James Xu created STORM-153:
------------------------------

             Summary: Scaling storm beyond 1.2k workers
                 Key: STORM-153
                 URL: https://issues.apache.org/jira/browse/STORM-153
             Project: Apache Storm (Incubating)
          Issue Type: Improvement
            Reporter: James Xu


https://github.com/nathanmarz/storm/issues/620

Our storm & zookeeper cluster has reached a scaling limit, on the
zookeeper we retain storm state, kafka commit offsets and trident
transaction state. Our hardware is no joke (RAIDed 6 disks with 512mb
cache). The reason I say it's reached scaling limit is because a few
users have reported trying to deploy a topology, only to see the
workers continually die and restart with executor not alive in Nimbus
logs. Additionally, recently when a user deployed a topology with 140
workers, not only did his topology enter into continuous workers death
& restart, but at the same moment, half of production also went into
this state and never recovered until I manually deactivated a bunch of
production. So this person's topology caused previously stable workers
to get executor not alive exceptions.

We have a dedicated zookeeper SRE who says zkget, and zk list
children, and the heartbeats of zookeeper ephemeral nodes are
relatively very cheap operations, but zk create and set are expensive
since they require quorum, and he's never seen a zookeeper cluster
with so many quorum operations at any company he's worked at in the
past. The rate of quorum ops tends to be at around 1.5k/s sustained
rate. If you do the math, starting with the fact we have 1.2k workers,
and that our workers are configured for 1 heartbeat a second, that
implies 1.2k/s zksets per second which is 80% of the total number of
quorum operations we're measuring via zookeeper metrics. Comparing our
empirical throughput to this benchmark
http://zookeeper.apache.org/doc/r3.1.2/zookeeperOver.html our real
world results are not quite as good as what's claimed here, but in the
same order of magnitude, storm also uses much larger zknode payload
approaching 1mb in some cases. We need a way to scale to AT LEAST 10k
workers, preferably 100k workers. So what are the solutions here?

SOLUTION #1

Ephemeral nodes are an obvious solution here. There's a few hidden
complexities:

#1 We're not actually reducing the peak quorum operation rate, because
 creating an ephemeral node requires a quorum operation. Clearly it's
 less load overall though, because you don't have sustained zksets
 every second. However if hitting a peak quorum operation of 1.5k/s
 were to cause zk sessions to die such as what we've observed on the
 current cluster, then ephemeral don't solve this problem, because
 they still require quorum to create. I think the only way to
 determine if this will occur is to build it and extensive testing.

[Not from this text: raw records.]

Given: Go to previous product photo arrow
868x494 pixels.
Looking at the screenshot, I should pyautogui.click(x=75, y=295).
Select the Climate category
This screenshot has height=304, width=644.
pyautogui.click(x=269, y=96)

I'm not sure what netflix curator does here, but IF the ephemeral
nodes are immediately recreated when the session is re-established
then you easily enter into cascading failure because that means higher
reconnect rates are positively correlated with higher quorum ops, so
this easily could enter into tailspin. A simple solution here is to
NOT recreate the ephemeral nodes during a reconnect, and instead wait
for the heartbeat to occur.

#2 Ephemeral nodes are tied to zk session, so if you kill -9 a worker,
 from my understanding there will be some latency in when the
 ephemeral node is actually cleaned up. If the worker is restarted,
 and tries to recreate the node during start-up the node will already
 exist, so it should delete existing nodes on start-up. Re:
 
http://developers.blog.box.com/2012/04/10/a-gotcha-when-using-zookeeper-ephemeral-nodes/
 (URL courtesy of Siddharth)

#3 During a leader elections, I see all the zk sessions dying, and
 curator code entering into a reconnecting phase. (This is true for
 zookeeper 3.4 and 3.3, maybe not 3.5). Since ephemeral nodes have a
 lifetime tied to zk sessions, all the ephemeral nodes will dissapear
 during zk election. We don't want the whole storm cluster to die
 during zk elections, so the nimbus algorithm must do more than just
 kill workers when the ephemeral nodes dissapear. Instead you want a
 different algorithm, something that waits for ephemeral nodes to have
 dissapeared for a certain length of time.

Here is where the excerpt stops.